The Archbishop of Canterbury once ruffled the 7-year-old Princess Elizabeth’s hair and said, ‘How is the little lady?’ The Princess replied, ‘I’m not a little lady, I’m a Princess.’ Queen Mary intervened. ‘You were born a Princess. I hope one day that you will be a lady.’
When the Queen was young, her governess, driven to distraction by her pert charge, decided that she would not be on speaking terms. Whenever Princess Elizabeth addressed her, she did not reply. After this had been going on for some time, the Princess said, ‘But you can’t do this. It’s Royalty speaking.’
In an attempt to give them a flavour of normal life, Miss Crawford, the nanny, used to take Princesses Elizabeth and Margaret on various outings around London. But when they went to tea at the Young Women’s Christian Association in Great Russell Street, they got rather more normality than they’d bargained for. Princess Elizabeth was unable to grasp the rudiments of self-service and left her teapot on the counter. She got an earful from the tea lady.
At Windsor during the war girls in the same Girl Guide troop as Princess Elizabeth and Princess Margaret noticed the frequency with which they played that memory game where you get a glimpse of a trayful of items and then, when it has been whisked away, you have to recall as many of them as you can. Some even went so far as to complain. Then it was explained that it was all for the sake of the Princesses: a good memory would be vital in their Royal lives and this was a sure way to achieve one.
Aged sixteen, Princess Elizabeth approached her duties with all the dangerous enthusiasm of the young. In 1942, after inspecting troops, she reported some soldiers for having dirty engines and they were put on a charge. Later this thorough approach was dropped.
In Kenya, just before she became Queen, Princess Elizabeth was in a fix. Walking through the bush, her car half a mile away and the ladder to her tree house still fifty yards ahead, she found herself in dangerous proximity to a herd of furious elephants. But she forged on regardless.
Cynthia Gladwyn, ambassadress to Paris in the early 1950s, had taken a great deal of trouble to find young people, at the last minute, to amuse Princess Margaret during her stay at the embassy. But on the Sunday morning, Princess Margaret was laying claim to a cough, although, the ambassadress couldn’t help noticing, it did seem to be oddly intermittent. Nevertheless she couldn’t possibly go out and Cynthia Gladwyn was left to visit all the disappointed people without her. Imagine her astonishment, on her return, to find Princess Margaret equipped with a magnificent new coiffure. It was the ambassadress’s own maid who revealed the truth. The celebrated hairdresser, Alexandre, had visited the embassy while she was out. This had, in fact, been the plan all along.
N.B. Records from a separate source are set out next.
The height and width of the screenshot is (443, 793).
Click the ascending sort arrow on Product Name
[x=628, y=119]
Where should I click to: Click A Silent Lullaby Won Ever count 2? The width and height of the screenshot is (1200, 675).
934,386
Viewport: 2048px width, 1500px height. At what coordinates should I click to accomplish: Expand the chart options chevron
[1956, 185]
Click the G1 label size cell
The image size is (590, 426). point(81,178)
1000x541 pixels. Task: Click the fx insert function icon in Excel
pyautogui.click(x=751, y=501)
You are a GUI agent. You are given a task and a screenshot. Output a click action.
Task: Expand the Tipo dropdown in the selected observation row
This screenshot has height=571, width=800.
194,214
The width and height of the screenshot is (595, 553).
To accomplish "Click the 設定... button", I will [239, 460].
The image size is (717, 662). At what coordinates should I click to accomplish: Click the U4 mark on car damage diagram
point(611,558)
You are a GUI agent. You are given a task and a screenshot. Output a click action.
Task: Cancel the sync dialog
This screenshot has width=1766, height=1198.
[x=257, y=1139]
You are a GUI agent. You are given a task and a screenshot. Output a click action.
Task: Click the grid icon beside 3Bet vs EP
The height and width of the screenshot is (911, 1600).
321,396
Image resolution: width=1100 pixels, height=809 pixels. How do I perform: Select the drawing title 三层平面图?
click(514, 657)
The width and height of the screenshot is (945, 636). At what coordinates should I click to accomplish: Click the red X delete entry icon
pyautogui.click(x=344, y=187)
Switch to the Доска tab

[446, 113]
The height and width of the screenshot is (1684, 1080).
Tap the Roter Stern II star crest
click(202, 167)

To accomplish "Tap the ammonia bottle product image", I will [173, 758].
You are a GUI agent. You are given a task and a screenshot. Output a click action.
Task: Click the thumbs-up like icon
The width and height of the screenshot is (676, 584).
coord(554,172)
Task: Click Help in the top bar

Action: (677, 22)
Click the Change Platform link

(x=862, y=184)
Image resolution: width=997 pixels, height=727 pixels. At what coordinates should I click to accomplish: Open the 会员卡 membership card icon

The next day, after enduring another evening of Princess Margaret’s on and off coughing, Cynthia Gladwyn couldn’t restrain herself from saying, ‘I do hope having your hair shampooed didn’t make your cough worse.’
When she first came to the throne the Queen was very reluctant to put on any part of the Crown jewels – she would not contemplate even one of the massive diamond necklaces or pairs of earrings. Eventually, to pass a dull afternoon and because the evil day could not be put off for ever, she agreed to have the whole collection brought round from the Tower of London. First she tried on the dainty single rows of diamonds, and slowly built up to the more weighty pieces. At last, decked out in the Imperial State Crown, a huge lumpy necklace, earrings like diamond scythes and the coronation amulets, she dared to look in the mirror. There was a prolonged silence. At last she said, ‘Golly’.